_Data for review_

------------

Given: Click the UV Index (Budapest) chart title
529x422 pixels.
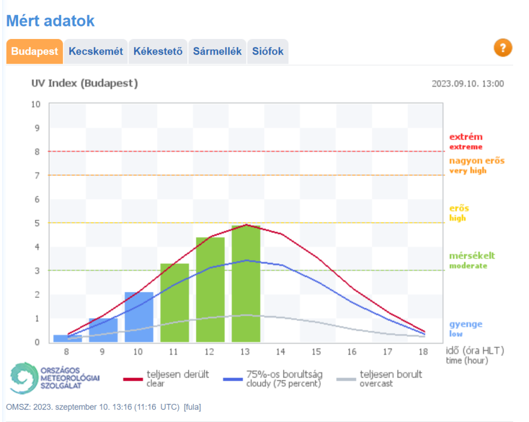Looking at the screenshot, I should [x=85, y=84].
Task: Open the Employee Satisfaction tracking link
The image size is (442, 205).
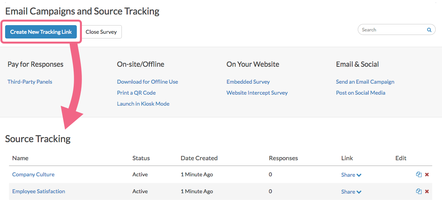Action: coord(38,191)
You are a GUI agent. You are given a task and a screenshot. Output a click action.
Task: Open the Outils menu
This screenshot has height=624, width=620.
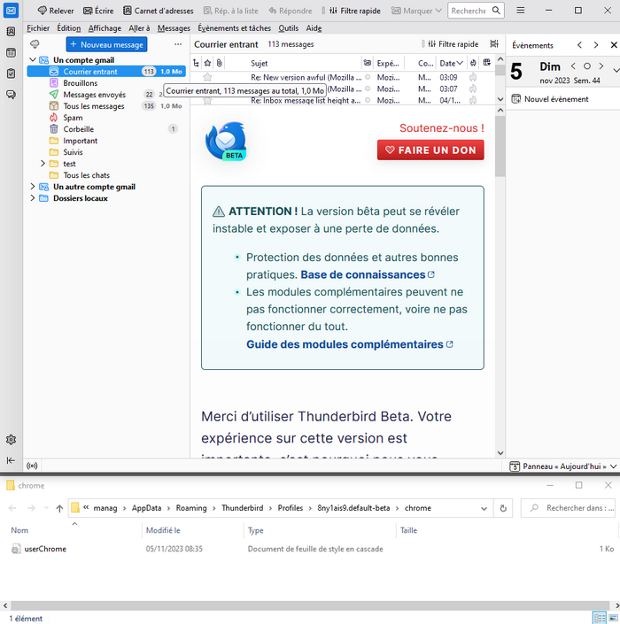tap(288, 28)
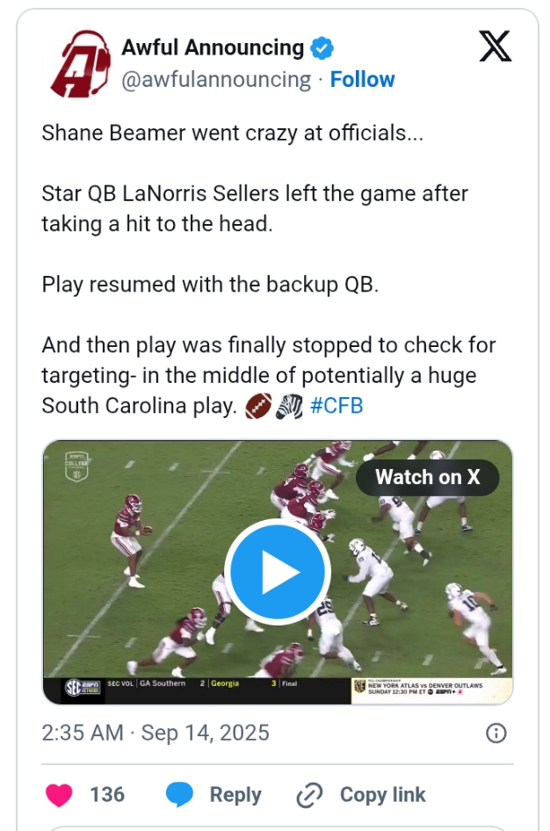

------------

_Task prompt_
Beginning with the line where "The image size is (442, 205)." appears, reproduce every remaining line of the listing above, the last one included, but none of the pictures.

_Written solution_
The image size is (442, 205).
Action: coord(38,191)
You are a GUI agent. You are given a task and a screenshot. Output a click action.
Task: Open the Outils menu
This screenshot has height=624, width=620.
tap(288, 28)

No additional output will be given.